__Source text__.

Youth is No Excuse for Assault

In its season premiere this past weekend, “Saturday Night Live” ran a sketch called “80’s Party” that moves through a frat party reminiscent of a John Hughes film, pausing on characters at the party to highlight how their actions from that night haunted them in their current-day careers. It was a silly and spoofy sketch, but underlying its facetious plot is a genuine question that has recently arisen for many college students: how will the actions we make today affect our lives and careers later in adulthood?

The noise surrounding Brett Kavanaugh’s contentious confirmation hearings has become the most prominent reminder of this question. Of course, the discussion centers on Dr. Christine Blasey Ford’s testimony of Kavanaugh’s alleged assault on her when they both were in high school. But since then, Deborah Ramirez has come forward to share a story of her time at Yale University, when Kavanaugh allegedly forced her to touch his exposed penis without her consent at a dorm party.

Added to all of this is a statement from Kavanaugh’s first-year roommate, James Roche, who describes college-aged Kavanaugh as a frequent drinker who could become “incoherently drunk,” according to the Washington Post. These are further corroborated by high school acquaintance Julie Swetnick’s reports of a belligerently drunk Kavanaugh exhibiting “abusive and physically aggressive behavior toward girls” at high school house parties in the early 1980s.

Central to these claims is the fact that all these acts in question happened over 30 years ago. Even if we assume that every woman’s testimony is the truth — which is a whole separate discussion in itself — the question still remains of whether it should matter 30 years later. As the Editorial Board, but even moreso as college students, we believes that yes, these actions still do matter.

__Tasks to complete__.
#1 In the editorial on youth and assault, who is identified as Kavanaugh's first-year roommate?
#2 Resume the editorial on youth and assault, carrying it forward from its final sentence in the same formal voice.

__Collected data__.
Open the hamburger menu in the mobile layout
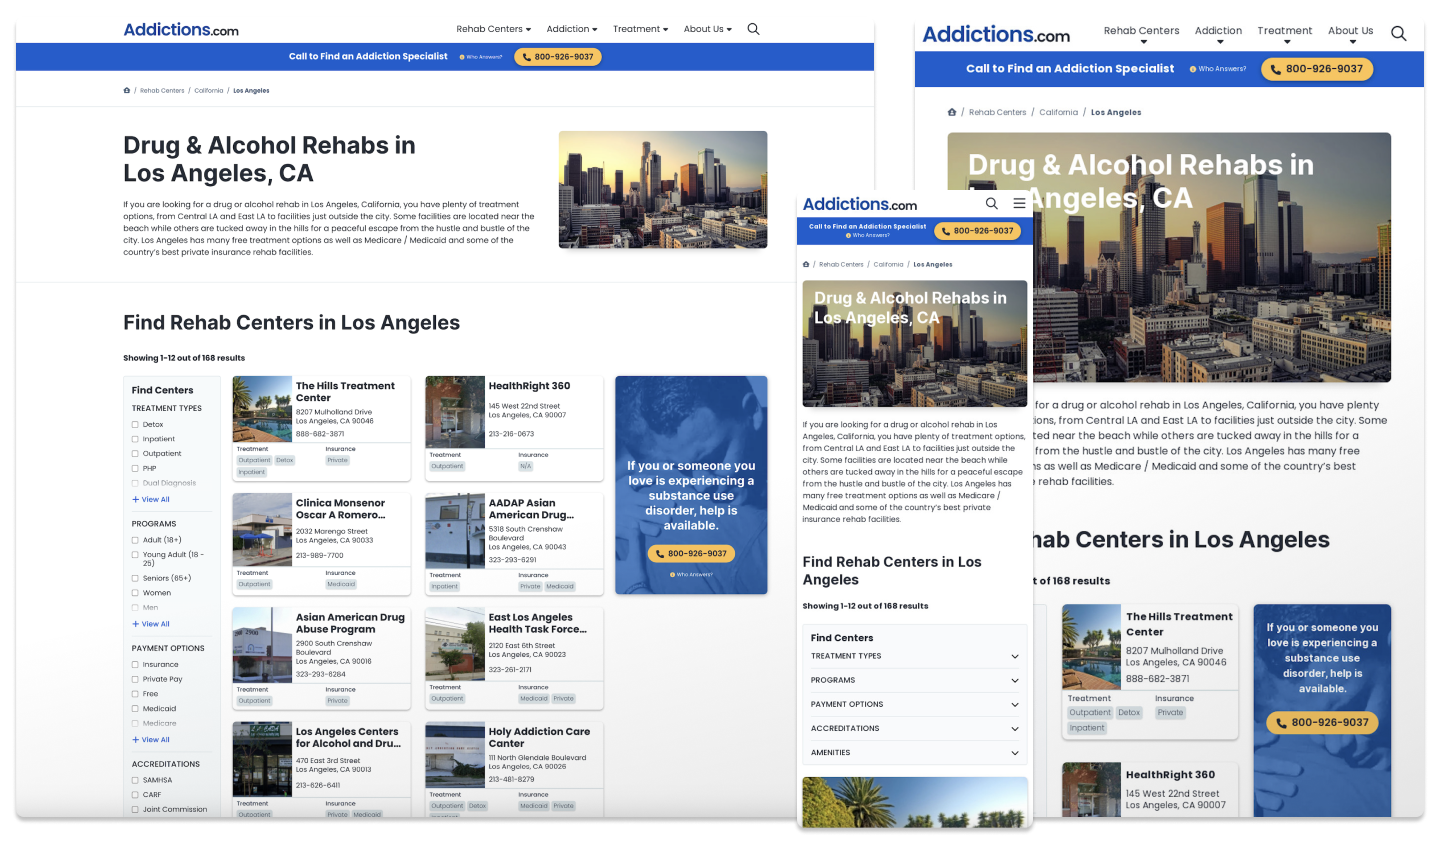This screenshot has height=860, width=1440. tap(1019, 203)
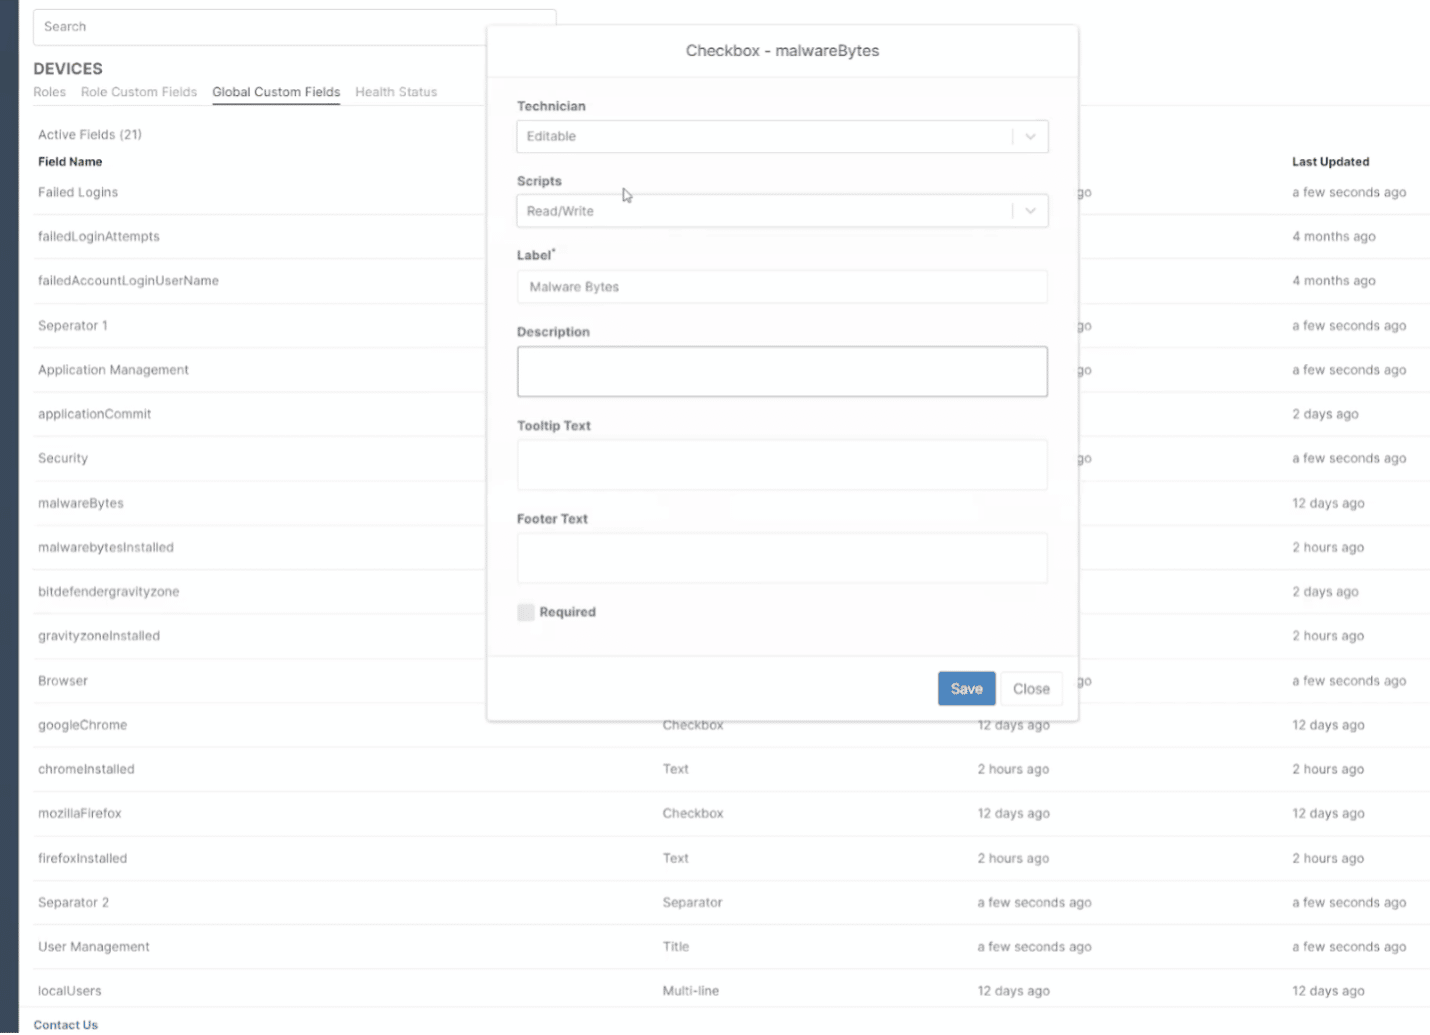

__Answers for this exercise__.
#1 James Roche

#2
Living on such a close-knit campus, nearly every Amherst student has seen the immediate effects of sexual assault, whether it happened to a friend, was committed by an acquaintance or is experienced first-hand. We know the psychological toll sexual assault can have on young people, causing them to withdraw socially or disengage academically. We know that sexual assault can spur depression, PTSD and suicidal thoughts. We’ve seen it, and we’ve lived it. This is no small matter.

And, it is no small matter whether it happened today, yesterday, five, 10 or even 30 years ago. The effects that sexaul assault had on Dr. Ford have followed her well into adulthood, appearing in her couples therapy in 2012 and still a visibly upsetting subject for her to revisit in 2018. It is a feeling that Caitlin Flanagan expounds eloquently in an essay for The Atlantic, which chronicles her heartbreaking story of sexual assault, its consequences on mental health and how it has stayed with her into adulthood. She writes: “By Ford’s account, Kavanaugh’s acts did cause lasting damage, and he has done nothing at all to try to make that right. And that is why the mistake of a 17-year-old kid still matters.” Unlike high school or college, there is no graduation date for sexual assault and its consequences.

If this is the case for the victims of sexual assault, it must also be true for the perpetrators. Ruling out accusations of sexual misconduct simply because they are 30 years old is out of the question. It sends a message to college and high school students that what they do now does not matter in the long run — that immaturity and age somehow excuse acts of violence. It negates the seriousness of sexual assault on campus. Young, careless high school and college kids need to know that their actions now do have enduring effects — for both the victims and perpetrators of assault.